------ RECORDS PROVIDED
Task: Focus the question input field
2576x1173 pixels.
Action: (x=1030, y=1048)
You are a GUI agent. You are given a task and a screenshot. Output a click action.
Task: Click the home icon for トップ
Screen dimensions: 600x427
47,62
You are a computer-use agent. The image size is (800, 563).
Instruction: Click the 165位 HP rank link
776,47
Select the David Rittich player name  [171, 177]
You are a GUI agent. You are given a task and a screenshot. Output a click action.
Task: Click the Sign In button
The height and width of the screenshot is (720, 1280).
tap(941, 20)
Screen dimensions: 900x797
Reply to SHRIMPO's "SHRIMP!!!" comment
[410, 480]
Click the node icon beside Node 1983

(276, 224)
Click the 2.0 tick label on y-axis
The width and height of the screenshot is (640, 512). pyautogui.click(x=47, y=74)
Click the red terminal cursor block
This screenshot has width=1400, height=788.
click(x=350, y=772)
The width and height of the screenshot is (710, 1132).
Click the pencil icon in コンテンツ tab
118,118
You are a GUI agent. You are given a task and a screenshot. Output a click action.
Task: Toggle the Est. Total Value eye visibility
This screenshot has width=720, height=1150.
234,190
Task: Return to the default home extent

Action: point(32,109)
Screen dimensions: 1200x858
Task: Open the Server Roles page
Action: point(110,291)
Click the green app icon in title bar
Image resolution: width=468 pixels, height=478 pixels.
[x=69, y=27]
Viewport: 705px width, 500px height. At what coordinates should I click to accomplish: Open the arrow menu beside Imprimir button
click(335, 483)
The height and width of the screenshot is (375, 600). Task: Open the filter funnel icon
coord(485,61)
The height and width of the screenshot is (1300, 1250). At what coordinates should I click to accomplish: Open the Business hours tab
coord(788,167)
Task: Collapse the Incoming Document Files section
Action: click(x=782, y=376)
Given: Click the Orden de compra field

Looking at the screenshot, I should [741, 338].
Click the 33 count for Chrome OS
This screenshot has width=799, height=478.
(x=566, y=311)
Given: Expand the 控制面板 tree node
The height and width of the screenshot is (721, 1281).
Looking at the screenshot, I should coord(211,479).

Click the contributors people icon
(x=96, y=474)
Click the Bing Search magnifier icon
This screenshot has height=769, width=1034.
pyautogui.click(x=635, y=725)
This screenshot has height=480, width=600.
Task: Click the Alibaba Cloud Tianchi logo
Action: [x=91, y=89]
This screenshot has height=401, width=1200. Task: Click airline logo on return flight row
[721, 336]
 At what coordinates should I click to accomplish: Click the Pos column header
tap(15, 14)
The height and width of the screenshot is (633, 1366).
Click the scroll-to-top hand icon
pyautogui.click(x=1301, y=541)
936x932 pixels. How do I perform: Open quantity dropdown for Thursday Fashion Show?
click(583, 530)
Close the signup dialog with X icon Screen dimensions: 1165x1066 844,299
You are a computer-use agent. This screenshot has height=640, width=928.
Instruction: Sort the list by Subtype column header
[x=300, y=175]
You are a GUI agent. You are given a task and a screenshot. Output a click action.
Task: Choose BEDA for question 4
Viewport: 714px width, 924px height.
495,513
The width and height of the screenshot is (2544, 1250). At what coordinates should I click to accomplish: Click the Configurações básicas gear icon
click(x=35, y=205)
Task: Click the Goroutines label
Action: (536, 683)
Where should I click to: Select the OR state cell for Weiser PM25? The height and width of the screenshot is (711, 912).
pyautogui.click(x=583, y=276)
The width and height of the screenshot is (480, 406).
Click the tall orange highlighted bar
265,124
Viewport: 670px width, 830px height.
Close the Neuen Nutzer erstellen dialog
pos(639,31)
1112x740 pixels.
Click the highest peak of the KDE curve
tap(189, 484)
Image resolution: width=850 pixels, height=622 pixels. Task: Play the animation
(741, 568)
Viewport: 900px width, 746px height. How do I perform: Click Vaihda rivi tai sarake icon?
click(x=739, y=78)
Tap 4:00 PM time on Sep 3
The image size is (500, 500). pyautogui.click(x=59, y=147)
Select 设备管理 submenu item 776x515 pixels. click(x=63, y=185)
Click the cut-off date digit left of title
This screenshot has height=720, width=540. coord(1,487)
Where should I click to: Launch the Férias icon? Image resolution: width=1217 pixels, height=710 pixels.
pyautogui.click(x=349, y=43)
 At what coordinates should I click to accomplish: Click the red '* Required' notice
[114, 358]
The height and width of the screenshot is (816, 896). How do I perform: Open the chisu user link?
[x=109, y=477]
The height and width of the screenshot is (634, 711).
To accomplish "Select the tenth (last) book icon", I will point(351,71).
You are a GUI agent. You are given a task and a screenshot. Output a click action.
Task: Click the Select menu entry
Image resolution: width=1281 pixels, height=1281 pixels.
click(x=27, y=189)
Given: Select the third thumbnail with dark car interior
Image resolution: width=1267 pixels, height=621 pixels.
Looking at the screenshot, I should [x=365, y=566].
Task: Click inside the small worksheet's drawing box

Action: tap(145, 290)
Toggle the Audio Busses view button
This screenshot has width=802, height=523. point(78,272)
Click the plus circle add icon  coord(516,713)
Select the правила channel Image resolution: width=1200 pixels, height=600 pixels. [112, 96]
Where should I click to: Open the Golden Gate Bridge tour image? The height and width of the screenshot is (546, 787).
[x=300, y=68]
------------
### HOW TO COMPLETE THIS TASK
In full and without change, transcribe every line of the records above.

### OUTPUT OF THE TASK
Task: Focus the question input field
2576x1173 pixels.
Action: (x=1030, y=1048)
You are a GUI agent. You are given a task and a screenshot. Output a click action.
Task: Click the home icon for トップ
Screen dimensions: 600x427
47,62
You are a computer-use agent. The image size is (800, 563).
Instruction: Click the 165位 HP rank link
776,47
Select the David Rittich player name  [171, 177]
You are a GUI agent. You are given a task and a screenshot. Output a click action.
Task: Click the Sign In button
The height and width of the screenshot is (720, 1280).
tap(941, 20)
Screen dimensions: 900x797
Reply to SHRIMPO's "SHRIMP!!!" comment
[410, 480]
Click the node icon beside Node 1983

(276, 224)
Click the 2.0 tick label on y-axis
The width and height of the screenshot is (640, 512). pyautogui.click(x=47, y=74)
Click the red terminal cursor block
This screenshot has width=1400, height=788.
click(x=350, y=772)
The width and height of the screenshot is (710, 1132).
Click the pencil icon in コンテンツ tab
118,118
You are a GUI agent. You are given a task and a screenshot. Output a click action.
Task: Toggle the Est. Total Value eye visibility
This screenshot has width=720, height=1150.
234,190
Task: Return to the default home extent

Action: point(32,109)
Screen dimensions: 1200x858
Task: Open the Server Roles page
Action: point(110,291)
Click the green app icon in title bar
Image resolution: width=468 pixels, height=478 pixels.
[x=69, y=27]
Viewport: 705px width, 500px height. At what coordinates should I click to accomplish: Open the arrow menu beside Imprimir button
click(335, 483)
The height and width of the screenshot is (375, 600). Task: Open the filter funnel icon
coord(485,61)
The height and width of the screenshot is (1300, 1250). At what coordinates should I click to accomplish: Open the Business hours tab
coord(788,167)
Task: Collapse the Incoming Document Files section
Action: click(x=782, y=376)
Given: Click the Orden de compra field

Looking at the screenshot, I should [741, 338].
Click the 33 count for Chrome OS
This screenshot has width=799, height=478.
(x=566, y=311)
Given: Expand the 控制面板 tree node
The height and width of the screenshot is (721, 1281).
Looking at the screenshot, I should coord(211,479).

Click the contributors people icon
(x=96, y=474)
Click the Bing Search magnifier icon
This screenshot has height=769, width=1034.
pyautogui.click(x=635, y=725)
This screenshot has height=480, width=600.
Task: Click the Alibaba Cloud Tianchi logo
Action: [x=91, y=89]
This screenshot has height=401, width=1200. Task: Click airline logo on return flight row
[721, 336]
 At what coordinates should I click to accomplish: Click the Pos column header
tap(15, 14)
The height and width of the screenshot is (633, 1366).
Click the scroll-to-top hand icon
pyautogui.click(x=1301, y=541)
936x932 pixels. How do I perform: Open quantity dropdown for Thursday Fashion Show?
click(583, 530)
Close the signup dialog with X icon Screen dimensions: 1165x1066 844,299
You are a computer-use agent. This screenshot has height=640, width=928.
Instruction: Sort the list by Subtype column header
[x=300, y=175]
You are a GUI agent. You are given a task and a screenshot. Output a click action.
Task: Choose BEDA for question 4
Viewport: 714px width, 924px height.
495,513
The width and height of the screenshot is (2544, 1250). At what coordinates should I click to accomplish: Click the Configurações básicas gear icon
click(x=35, y=205)
Task: Click the Goroutines label
Action: (536, 683)
Where should I click to: Select the OR state cell for Weiser PM25? The height and width of the screenshot is (711, 912).
pyautogui.click(x=583, y=276)
The width and height of the screenshot is (480, 406).
Click the tall orange highlighted bar
265,124
Viewport: 670px width, 830px height.
Close the Neuen Nutzer erstellen dialog
pos(639,31)
1112x740 pixels.
Click the highest peak of the KDE curve
tap(189, 484)
Image resolution: width=850 pixels, height=622 pixels. Task: Play the animation
(741, 568)
Viewport: 900px width, 746px height. How do I perform: Click Vaihda rivi tai sarake icon?
click(x=739, y=78)
Tap 4:00 PM time on Sep 3
The image size is (500, 500). pyautogui.click(x=59, y=147)
Select 设备管理 submenu item 776x515 pixels. click(x=63, y=185)
Click the cut-off date digit left of title
This screenshot has height=720, width=540. coord(1,487)
Where should I click to: Launch the Férias icon? Image resolution: width=1217 pixels, height=710 pixels.
pyautogui.click(x=349, y=43)
 At what coordinates should I click to accomplish: Click the red '* Required' notice
[114, 358]
The height and width of the screenshot is (816, 896). How do I perform: Open the chisu user link?
[x=109, y=477]
The height and width of the screenshot is (634, 711).
To accomplish "Select the tenth (last) book icon", I will point(351,71).
You are a GUI agent. You are given a task and a screenshot. Output a click action.
Task: Click the Select menu entry
Image resolution: width=1281 pixels, height=1281 pixels.
click(x=27, y=189)
Given: Select the third thumbnail with dark car interior
Image resolution: width=1267 pixels, height=621 pixels.
Looking at the screenshot, I should [x=365, y=566].
Task: Click inside the small worksheet's drawing box

Action: tap(145, 290)
Toggle the Audio Busses view button
This screenshot has width=802, height=523. point(78,272)
Click the plus circle add icon  coord(516,713)
Select the правила channel Image resolution: width=1200 pixels, height=600 pixels. [112, 96]
Where should I click to: Open the Golden Gate Bridge tour image? The height and width of the screenshot is (546, 787).
[x=300, y=68]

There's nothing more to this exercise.